Johnson opened the recital with “Soliloquy” by Lowell Liebermann. After describing the ins and outs of the piece, she began playing. In the first few lines of the piece, one could hear Johnson’s aptitude and affection for the flute—she played clear, melodic lines as if they were clouds in the sky, seemingly effortlessly, and conveyed extremely well the mysterious mood of the piece. After “Soliloquy” she played “Ainava ar putniem” or “Landscape with birds” from Latvian composer Pēteris Vasks. Through this piece, Johnson was able to clearly show the full range of the flute through a mixture of extended and classical technique as she demonstrated a variety of textures and intensities through lyricism.
Johnson’s next pieces were two of Paganini’s “24 Caprices.” She described these as the most classical pieces on the program but talked about their intricacies as they were transcribed for flute from violin. After Paganini, she moved to the avant-garde with Luciano Berio’s “Sequenza,” a piece demonstrating Johnson’s versatility on her instrument.
“Sequenza” brought flashes of bright colors and bursts of pure energy from the flute—painting a massive picture that engulfed the hall.
The final pieces Johnson played were Elaine Fine’s “On Such a Winter’s Day” and three “Tango-Etudes” composed by Astor Piazzolla. While “On Such a Winter’s Day” brought intense feeling to the audience due to dissonance, Johnson demonstrated superior rhythm through the Tango-Etudes.

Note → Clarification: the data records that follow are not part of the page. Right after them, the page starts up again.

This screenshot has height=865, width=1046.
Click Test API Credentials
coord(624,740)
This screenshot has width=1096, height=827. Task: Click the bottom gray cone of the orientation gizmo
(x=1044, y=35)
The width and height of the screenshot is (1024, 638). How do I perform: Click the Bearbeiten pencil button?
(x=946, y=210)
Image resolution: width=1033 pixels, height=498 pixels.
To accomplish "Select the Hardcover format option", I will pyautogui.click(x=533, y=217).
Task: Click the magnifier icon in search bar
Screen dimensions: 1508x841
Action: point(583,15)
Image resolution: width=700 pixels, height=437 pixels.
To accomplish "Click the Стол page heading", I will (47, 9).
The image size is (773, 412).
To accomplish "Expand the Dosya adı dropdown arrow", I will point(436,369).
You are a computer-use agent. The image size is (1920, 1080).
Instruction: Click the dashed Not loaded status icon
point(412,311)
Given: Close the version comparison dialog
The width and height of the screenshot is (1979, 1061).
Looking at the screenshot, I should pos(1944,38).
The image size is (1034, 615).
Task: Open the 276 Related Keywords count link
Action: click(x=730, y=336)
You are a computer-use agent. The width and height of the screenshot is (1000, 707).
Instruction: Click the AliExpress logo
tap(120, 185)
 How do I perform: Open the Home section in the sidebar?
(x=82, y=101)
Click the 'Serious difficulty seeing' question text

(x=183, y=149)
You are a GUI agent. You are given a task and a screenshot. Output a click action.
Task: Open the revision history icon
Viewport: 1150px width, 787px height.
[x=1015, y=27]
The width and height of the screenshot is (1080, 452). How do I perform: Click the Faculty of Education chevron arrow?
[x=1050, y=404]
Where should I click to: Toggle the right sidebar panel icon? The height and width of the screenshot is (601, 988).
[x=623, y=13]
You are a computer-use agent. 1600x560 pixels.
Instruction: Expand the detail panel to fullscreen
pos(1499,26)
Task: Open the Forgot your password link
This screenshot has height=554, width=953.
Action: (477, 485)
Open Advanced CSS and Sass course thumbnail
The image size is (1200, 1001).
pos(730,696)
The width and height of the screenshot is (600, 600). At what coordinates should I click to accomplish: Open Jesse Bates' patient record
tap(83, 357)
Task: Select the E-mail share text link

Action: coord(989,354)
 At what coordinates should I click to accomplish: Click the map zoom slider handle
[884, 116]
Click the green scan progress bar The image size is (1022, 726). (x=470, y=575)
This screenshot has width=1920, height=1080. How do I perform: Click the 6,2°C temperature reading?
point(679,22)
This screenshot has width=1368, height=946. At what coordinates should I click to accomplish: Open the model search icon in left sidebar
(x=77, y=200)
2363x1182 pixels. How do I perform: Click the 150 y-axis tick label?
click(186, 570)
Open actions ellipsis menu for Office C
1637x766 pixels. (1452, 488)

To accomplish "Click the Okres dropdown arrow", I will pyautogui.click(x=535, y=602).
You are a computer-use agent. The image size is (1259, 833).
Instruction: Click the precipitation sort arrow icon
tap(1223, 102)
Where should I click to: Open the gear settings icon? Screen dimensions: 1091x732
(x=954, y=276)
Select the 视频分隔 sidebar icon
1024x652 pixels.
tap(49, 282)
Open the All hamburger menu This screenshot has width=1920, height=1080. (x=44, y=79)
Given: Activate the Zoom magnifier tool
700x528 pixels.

As a pianist, it is not unlikely for me to skip a guest recital in a different instrument because of the lack of piano and lack of requirement for my major. However, I learned from Johnson’s recital how easy it is to attend guest recitals that will ultimately change your perspective on music through the experience and program selection of the performer. Through Rebecca Johnson’s versatility on the flute as a solo instrument, I was able to learn a massive amount.